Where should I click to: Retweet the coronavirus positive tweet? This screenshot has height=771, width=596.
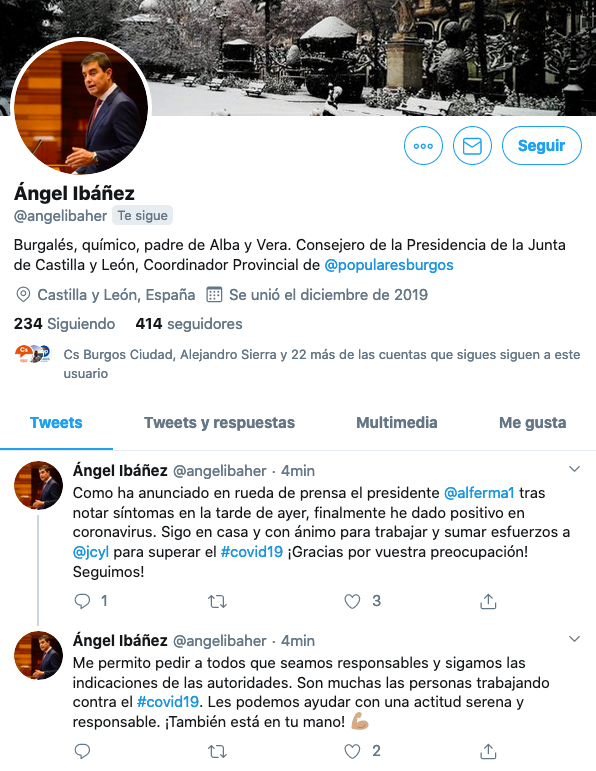pos(217,601)
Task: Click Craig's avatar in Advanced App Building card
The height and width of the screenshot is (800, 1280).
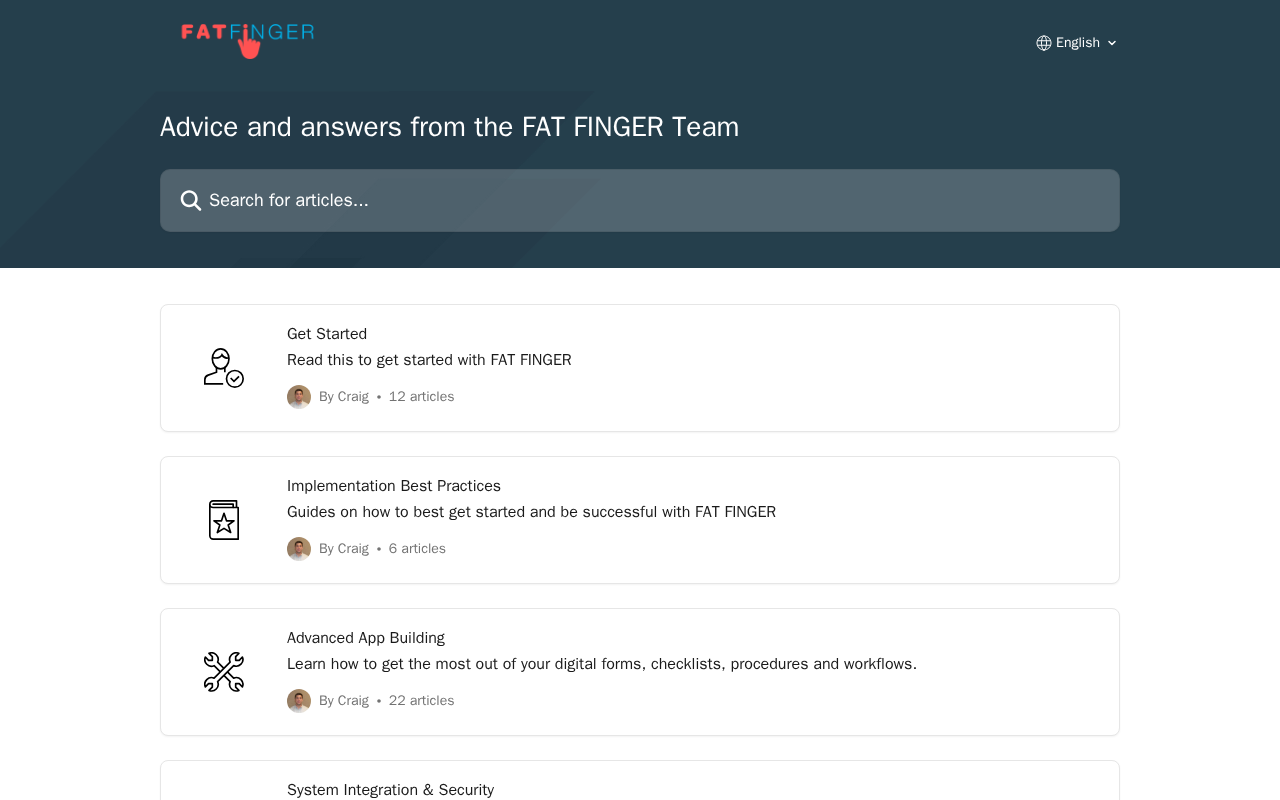Action: (x=299, y=701)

* _Work order_: Every entry above needs to be printed again exactly, with its pictures left out.

* _Worked solution_:
Where should I click to: Retweet the coronavirus positive tweet? This screenshot has height=771, width=596.
pos(217,601)
Task: Click Craig's avatar in Advanced App Building card
The height and width of the screenshot is (800, 1280).
Action: (x=299, y=701)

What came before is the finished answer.